The bank robbers ask enough questions so Matt can prose dump his origin story for newcomers who never saw the Netflix “Daredevil” series, which already covered that ground. It feels a little late in the game and unnecessary to offer Matt’s biography, but I did laugh at one of the robbers describing him as a Dickens character. These are seasoned criminals, and it was disappointing that they did not observe how Matt did not crumble whenever they stuck a muzzle on his body. It would have instantly made me suspicious, and Matt was practically announcing, complete with whistling, that he was playing helpless, but wanted to be there. It would have been a fresh twist for someone to counter Matt’s schtick of “I’m just a helpless blind man” from the jump and made this episode a real reprise.

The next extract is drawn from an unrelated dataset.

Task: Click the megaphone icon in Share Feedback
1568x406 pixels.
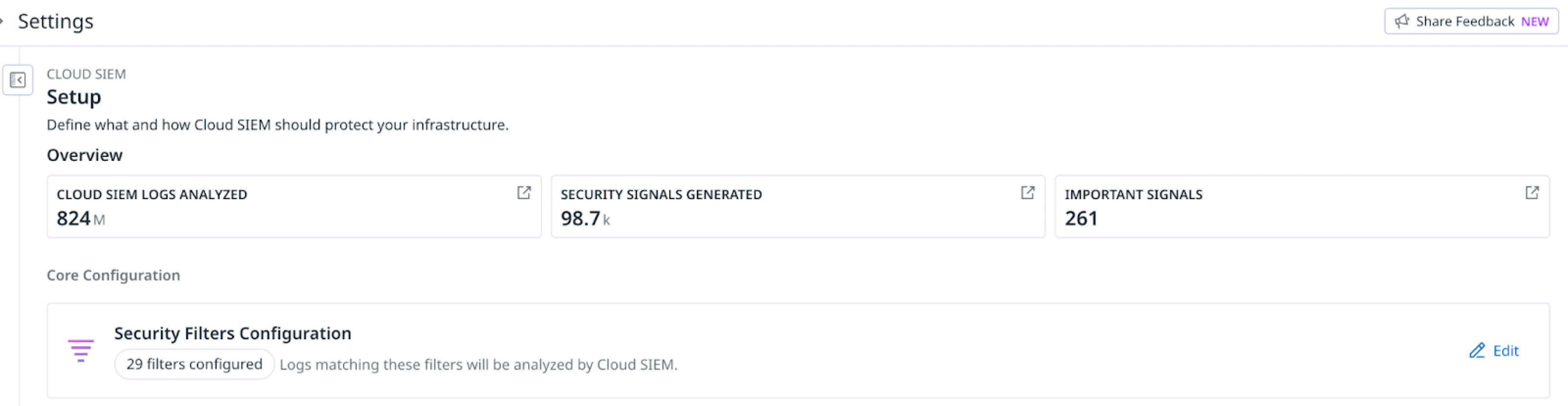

Episode 5 is enjoyable because Matt gets unleashed, but after the excitement fades, it is a filler episode that will end up being forgettable. The status of Matt’s last case is the loose thread that no one cares about, and the countdown for the shuttering of Murdock and McDuffie begins now because Matt will never make that firm solvent. Other than the fights, my wish list from Episode 4 is untouched. I never doubted that you could take the boy out of Hell’s Kitchen, but you could not take Hell’s Kitchen out of the boy. Hopefully in the future, the writers will see how much they could do with a filler episode: build on the mythology, increase audience investment in characters and storylines and make elegant reprises that surprise and reinvigorate the franchise instead of Throwback Tuesdays to feed the nostalgia and serve as a primer for the newbies.